What’s driving the market?
Signs of economic recovery amid reopenings from coronavirus-induced lockdowns are what have driven the market higher in recent trade, but the sensitivity of the market to China-U.S. trade developments and the concentration of technology-related companies propelling the market higher is drawing increased attention on Wall Street.
Markets got a jolt of late-night volatility after Navarro, in a Monday evening interview on Fox News, said the China trade deal was over, citing unnamed intelligence officials that allegedly point to a Wuhan laboratory as the source of the novel strain of coronavirus that results in COVID-19.
“Here’s the turning point,” Navarro told Fox host Martha MacCallum on “The Story.” “They came here on January 15th to sign that trade deal, and that was a full two months after they knew the virus was out and about,” he said.
Here’s an excerpt of the exchange on Fox: “The president…he obviously really wanted to hang onto this trade deal, as much as possible, he wanted them to make good on the promises, because there had been progress made on that trade deal. But given everything that’s happened and all the things you just listed, is that over?”
“It’s over, yeah,” Navarro said.
Minutes later, the adviser said that his comments were “taken wildly out of context.” They had nothing at all to do with the phase-one trade deal, which continues in place, he told the Wall Street Journal. “I was simply speaking to the lack of trust we now have of the Chinese Communist Party after they lied about the origins of the China virus and foisted a pandemic upon the world,” he was quoted as saying.
Trump also said via Twitter Monday night that the China trade was “fully intact.”
“Hopefully they will live up to the terms of the agreement!” he wrote. The China Trade Deal is fully intact. Hopefully they will continue to live up to the terms of the Agreement!
The Trump administration has long blamed China of mishandling the COVID-19 outbreak.

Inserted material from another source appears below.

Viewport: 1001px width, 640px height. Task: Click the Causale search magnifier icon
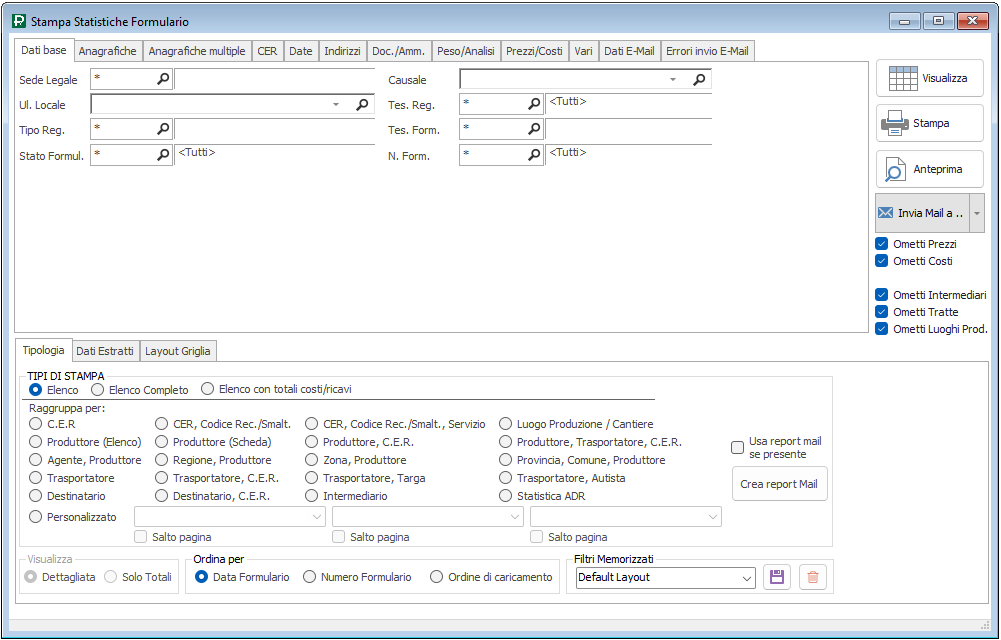coord(700,79)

The market’s reaction to the news, sinking futures and knocking around Chinese equities and the yuan USDCNY, -0.03% USDCNH, +0.01% in Tuesday Asian overnight trade, underscore the uncertainty and fragility of the Sino-American relationship.

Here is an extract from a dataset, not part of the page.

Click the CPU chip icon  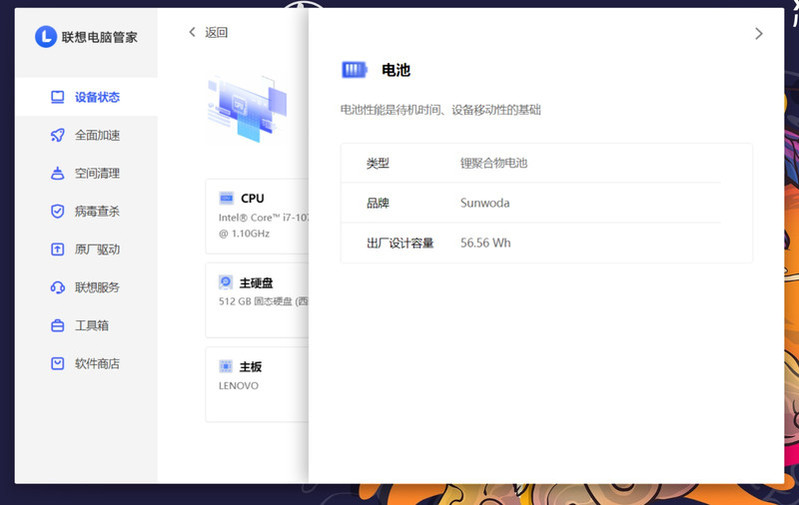click(226, 198)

“It appears this administration is ever so confused as the President says one thing and [his] trade advisor says another,” wrote Peter Cardillo, chief market economist at Spartan Capital Securities, in a daily research note.
“We believe, theses type’s of uncertainties could lead to another round of unsettled markets in spite of the Fed’s printing presses working at full speed,” he said referring to the Federal Reserve efforts to stimulate financial markets in the throes of the COVID-19 pandemic.

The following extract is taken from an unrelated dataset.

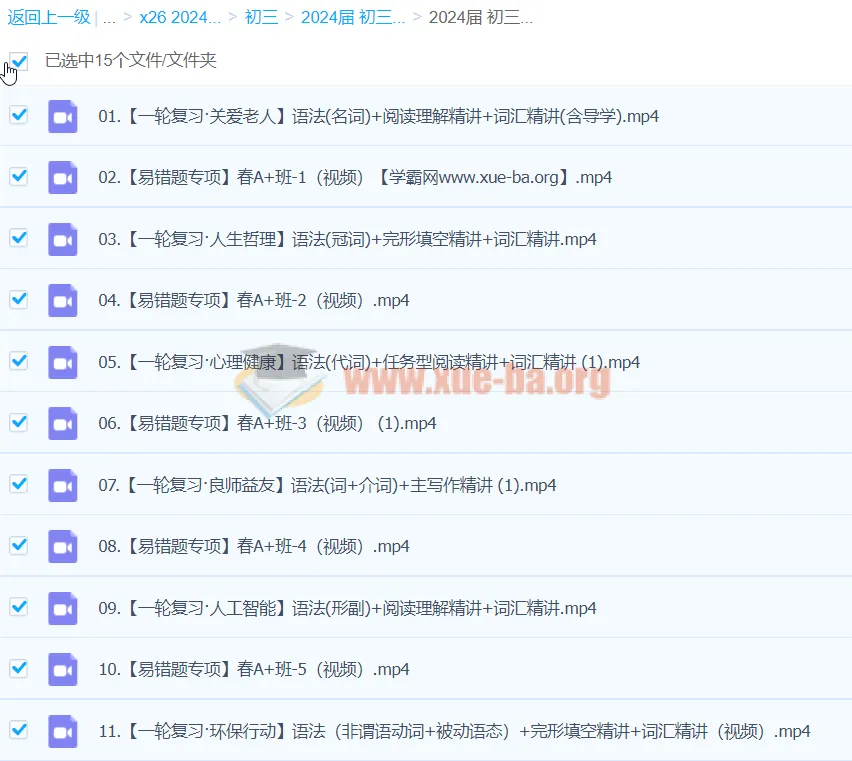Open the first "2024届 初三..." breadcrumb link
The image size is (852, 761).
(x=353, y=18)
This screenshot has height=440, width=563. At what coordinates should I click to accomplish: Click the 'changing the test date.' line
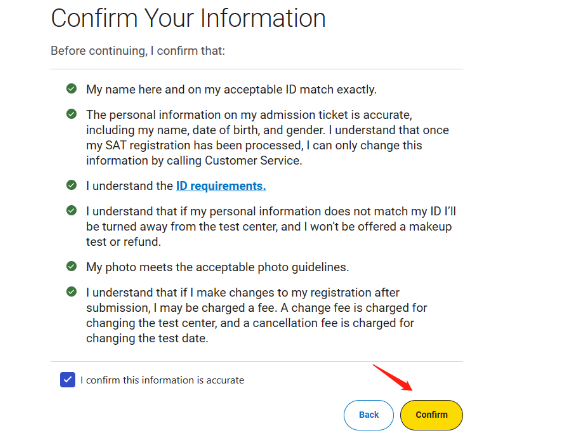147,338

Meanwhile, the The Nasdaq Composite’s advantage over the Dow and S&P 500 is the biggest since 1983, while the divergence between the S&P 500 and the Dow is widest since 2002, according to Dow Jones Market Data, highlighting the strength of a handful of stocks, including Apple AAPL, +2.61%, Microsoft M, +2.90%, Facebook FB, +0.18%, Amazon.com AMZN, +1.45%, and Google-parent Alphabet GOOGL, +1.82% GOOG, +1.40%.
In economic reports, the preliminary results for the June surveys of American purchasing managers, due to be released at 9:45 a.m. Eastern Time, are likely to show that a contraction in the manufacturing and services sectors is easing. Purchasing managers index for the eurozone—a measure of activity in the manufacturing and services sectors—rose to 47.5 in June from 31.9 in May to reach its highest level since February, the month before lockdowns began in Europe.
Investors are also looking ahead to the release at 10 a.m. of a report on new home sales for May, as well as a report on manufacturing activity in the Fed’s Richmond region.